Reach for HD when you're producing finished audio and Turbo when latency and cost matter, such as voice agents.

June 4, 2026

billing

Per-model pricing

Pricing is now per model and shown up front across the dashboard and the pricing page, so you can compare providers without digging through anyone's rate card.

Bringing your own provider keys? You pay a flat 3.4% platform fee on what runs through the gateway, and nothing more.

June 2, 2026

Feedback API

Collect quality feedback from your users on the audio you generate. POST /v1/feedback records a score from 0 to 100 plus an optional comment for any generation, so you can see how listeners reacted, generation by generation.

Every speech and conversation response returns an x-speechbase-request-id header. Attach that ID to a rating to pin it to the exact output, giving you a qualitative read on how your application's audio is landing.

May 29, 2026

Streaming speech synthesis

Need audio to start playing before the whole clip is ready? POST /v1/audio/speech/stream streams synthesized audio straight through from the provider for the lowest possible latency.

The standard POST /v1/audio/speech now returns the complete clip in one shot, so volume and output-format options reliably apply to the finished audio.

May 20, 2026

billing

Plans, credits, and usage analytics

Speechbase now runs on credits. Start free with 5,000 credits, upgrade to Pro ($30/mo or $300/yr) for 30,000 credits a month, and buy one-off top-ups whenever you need more.

Billing shows your monthly allocation and top-up balance separately, and the usage charts break spend down by model over time, so you can see exactly where your credits go.

May 2, 2026

moderation

Content moderation

You can now screen text against configurable moderation rulesets before it's synthesized. Set an org-wide default, or pass a moderation_ruleset_id on any speech or conversation request to apply a specific policy just for that call.

The same ruleset governs single-shot synthesis and multi-turn conversations, so your safety rules stay consistent everywhere.

May 1, 2026

logs

Request logs

Every request now shows up in the dashboard with its provider, model, status, and credits used.
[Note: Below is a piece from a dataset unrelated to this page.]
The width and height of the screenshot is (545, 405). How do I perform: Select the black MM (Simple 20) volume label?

For automation, GET /v1/logs returns the same history. Filter by provider, status, and time range with cursor pagination, or fetch one request with GET /v1/logs/{id}.

May 1, 2026

Pronunciation dictionaries

Create reusable pronunciation rules that rewrite tricky words before synthesis, so names, acronyms, and product terms come out the way you intend. Manage them in the dashboard or via the /v1/pronunciation-dictionaries API.

Word-level timestamps still line up with your original text, so substitutions never throw off your captions.

April 28, 2026

Multi-speaker conversations

POST /v1/audio/conversation takes a multi-turn script, each turn with its own voice, and renders it into one mixed audio file. You can mix voices from different providers in the same conversation and choose your output format (wav, mp3, or pcm).
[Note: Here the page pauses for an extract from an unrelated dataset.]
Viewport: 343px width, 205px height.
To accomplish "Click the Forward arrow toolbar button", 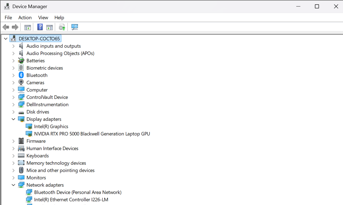I will point(15,27).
Great for dialogue, interviews, and any back-and-forth you'd otherwise have to stitch together yourself.

April 25, 2026

Word-level timestamps

The /with-timestamps endpoints return word-level timing alongside your audio, so you can build synced captions, karaoke-style highlighting, or anything that needs to know exactly when each word is spoken.
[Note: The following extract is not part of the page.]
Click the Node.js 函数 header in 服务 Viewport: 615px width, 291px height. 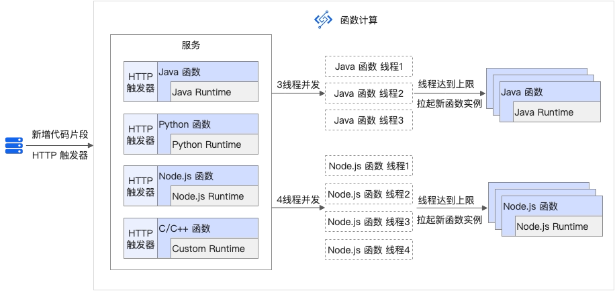[x=186, y=176]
It works across providers. Speechbase uses native timestamps where the provider offers it and fills the gap when it doesn't.

April 23, 2026

voices

Voice library

The /voices page now leads with trending voices from a curated catalog of 26 options across eight providers (ElevenLabs, OpenAI, Cartesia, Deepgram, Hume, Google, Inworld, and Murf), so it's easy to find a voice and hear it instantly.

Your saved voices and imports live together at /voices/library.

April 20, 2026

The Speechbase text-to-speech API

POST /v1/audio/speech gives you a single, OpenAI-style endpoint to generate speech across every supported provider. Swap models and voices without rewriting your integration.

Point it at a stored voice, a saved character, or an inline model and voice, and get the audio straight back. Bring your own provider API keys and Speechbase routes your requests through them, encrypted and isolated per organization.